Except come the day, I wasn’t singing. No, I’d lost my voice. I grew comfortable with it later but then, I was startled at being only a robot Cookie Monster away from sounding like a telephone sex pest. Additionally, the diseased monkey virus I was spreading might necessitate Translink open a new line called Ebola. As happy fates would have it, Paddy Lynch bailed on me for lack of a sitter, meaning his children are safe.

I hope I can vouch for Gar, John, Richard (Barr) or the staff and serviced at Café Bliss at Montague Street. I was struggling to breathe through our meal. My choking sounded like boking, vomiting that is, only from a cough out of control. The Health Police weren’t called and I enjoyed two of their Vita-C Flu Buster speciality smoothies.

There was a good chat about creativity and business, and Gar’s recent film work.

(Aside: the Black Panel returns were difficult. A number of comixers didn’t want stock back and said I should do the second thing I wanted to do with it. I don’t know what that is yet. Maybe something involving Free Comic Book Day? Answers through an e-code)

On return to Belfast, I spent much of the next fortnight in bed. For all the meds I’ve been on, the fever pretty much broke when my parents took me out for the day. Further improvements came when Sarah took me out to an Idlewild gig, camped over with Chinese takeaway and Naked Gun, then took us on a drive-round the following day, including a trip to the foot of Black Mountain. I’m okay with being a lonely person, peace made, but add some illmess and I’m terrified. A few friends breaking the solitude…well, if you’ve a friend in illmess, take the time to visit; ten minutes even, say you wanna come over.

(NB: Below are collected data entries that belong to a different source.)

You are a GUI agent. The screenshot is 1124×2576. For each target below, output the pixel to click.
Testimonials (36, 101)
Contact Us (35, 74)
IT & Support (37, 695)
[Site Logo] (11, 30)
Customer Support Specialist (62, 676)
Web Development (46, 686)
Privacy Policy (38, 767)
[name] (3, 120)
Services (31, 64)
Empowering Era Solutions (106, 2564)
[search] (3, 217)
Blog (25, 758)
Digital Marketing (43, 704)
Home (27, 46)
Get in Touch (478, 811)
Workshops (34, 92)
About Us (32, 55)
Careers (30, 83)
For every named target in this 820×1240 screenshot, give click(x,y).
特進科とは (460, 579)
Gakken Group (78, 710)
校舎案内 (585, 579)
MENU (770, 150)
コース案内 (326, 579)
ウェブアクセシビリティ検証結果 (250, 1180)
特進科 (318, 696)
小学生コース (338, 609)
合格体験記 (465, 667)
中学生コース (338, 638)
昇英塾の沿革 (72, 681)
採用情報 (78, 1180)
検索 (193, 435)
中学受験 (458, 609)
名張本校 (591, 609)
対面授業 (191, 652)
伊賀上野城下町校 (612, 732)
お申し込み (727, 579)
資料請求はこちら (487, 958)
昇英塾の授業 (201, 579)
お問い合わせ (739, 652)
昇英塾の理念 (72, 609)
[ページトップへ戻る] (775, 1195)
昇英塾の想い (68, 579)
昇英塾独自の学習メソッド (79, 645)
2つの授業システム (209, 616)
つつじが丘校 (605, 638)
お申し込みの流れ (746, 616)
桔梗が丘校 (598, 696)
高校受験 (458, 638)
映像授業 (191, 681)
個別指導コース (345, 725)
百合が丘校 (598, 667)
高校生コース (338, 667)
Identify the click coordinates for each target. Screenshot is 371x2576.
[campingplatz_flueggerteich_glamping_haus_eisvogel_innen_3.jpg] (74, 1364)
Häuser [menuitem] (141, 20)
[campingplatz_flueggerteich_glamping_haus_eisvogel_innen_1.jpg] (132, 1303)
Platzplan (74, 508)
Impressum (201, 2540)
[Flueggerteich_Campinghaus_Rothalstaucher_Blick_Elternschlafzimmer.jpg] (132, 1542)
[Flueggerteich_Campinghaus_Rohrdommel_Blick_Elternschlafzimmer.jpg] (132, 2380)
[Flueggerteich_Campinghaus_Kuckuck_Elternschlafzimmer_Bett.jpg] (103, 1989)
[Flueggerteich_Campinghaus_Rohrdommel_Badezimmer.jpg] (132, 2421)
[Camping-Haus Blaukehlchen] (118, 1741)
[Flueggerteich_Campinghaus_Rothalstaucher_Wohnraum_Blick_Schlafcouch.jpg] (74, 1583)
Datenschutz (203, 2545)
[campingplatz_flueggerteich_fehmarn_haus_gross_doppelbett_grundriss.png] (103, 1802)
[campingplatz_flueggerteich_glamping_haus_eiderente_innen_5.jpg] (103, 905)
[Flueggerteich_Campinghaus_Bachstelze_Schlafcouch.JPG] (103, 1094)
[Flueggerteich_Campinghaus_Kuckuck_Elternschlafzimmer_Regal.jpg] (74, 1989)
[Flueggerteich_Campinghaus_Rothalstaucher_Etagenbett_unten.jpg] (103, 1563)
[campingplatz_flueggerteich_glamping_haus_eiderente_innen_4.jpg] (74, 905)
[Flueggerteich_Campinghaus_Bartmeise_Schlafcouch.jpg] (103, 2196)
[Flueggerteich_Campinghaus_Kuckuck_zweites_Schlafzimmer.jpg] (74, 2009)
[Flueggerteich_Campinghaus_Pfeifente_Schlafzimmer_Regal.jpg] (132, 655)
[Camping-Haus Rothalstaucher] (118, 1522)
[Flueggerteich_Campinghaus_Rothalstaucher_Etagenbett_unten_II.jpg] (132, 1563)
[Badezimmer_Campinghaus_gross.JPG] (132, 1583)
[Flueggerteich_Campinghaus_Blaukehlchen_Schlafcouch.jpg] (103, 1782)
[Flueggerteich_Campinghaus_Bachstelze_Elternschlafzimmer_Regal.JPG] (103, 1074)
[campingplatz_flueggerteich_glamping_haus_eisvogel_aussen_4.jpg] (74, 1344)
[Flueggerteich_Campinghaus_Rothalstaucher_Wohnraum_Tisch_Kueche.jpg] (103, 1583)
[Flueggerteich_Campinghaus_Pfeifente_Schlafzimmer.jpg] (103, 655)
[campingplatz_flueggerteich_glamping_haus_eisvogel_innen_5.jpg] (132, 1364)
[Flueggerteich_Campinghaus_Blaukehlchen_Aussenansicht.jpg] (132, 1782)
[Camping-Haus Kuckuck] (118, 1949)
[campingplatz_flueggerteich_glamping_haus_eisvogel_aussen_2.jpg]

Yesterday the doctor said I’ve two weeks to find my voice or I’m off for scans and scopes. He cautioned me against pushing myself to be heard by other people.

Save Uranus. End. Cue Ad.

…Evening of Swing Has Been Cancelled

The gallery launch I blogged about for Feb 7th is cancelled. I am not a member of the ABC Collective. Half the group have left. I’m really in a position not to say why. I don’t even know if it’s still together.

Something of a pity.

I consider the local gallery art scene, like most, sewn up by cliques. Don’t get me wrong, some of my best friends are part of these. Some of the best artists too, afforded promotion by the established and protection against the elements.

So when a gallery opens up that doesn’t select only from a fine art degree background, of their own people, it was something of a challenge to this artist to pull his weight. I was thinking about how I was looking forward to being in a clique and knowing of the problems of that, getting through it.

Inclusivity, as it turned out, need not have been a problem.

Half the galleries in the city are run entirely by volunteers. I first noticed this back in 2010 when I ran into a director of a major gallery, waiting at the Jobcentre to sign on, same as me. If they’re not threatened with getting their dole cut, there are many gallery directors who are self-employed, lucky to see an allowance equivalent. Only thread-bare funding is available for essential running costs, which elitist lizards seem intent on vacuuming into their bulbous mouths.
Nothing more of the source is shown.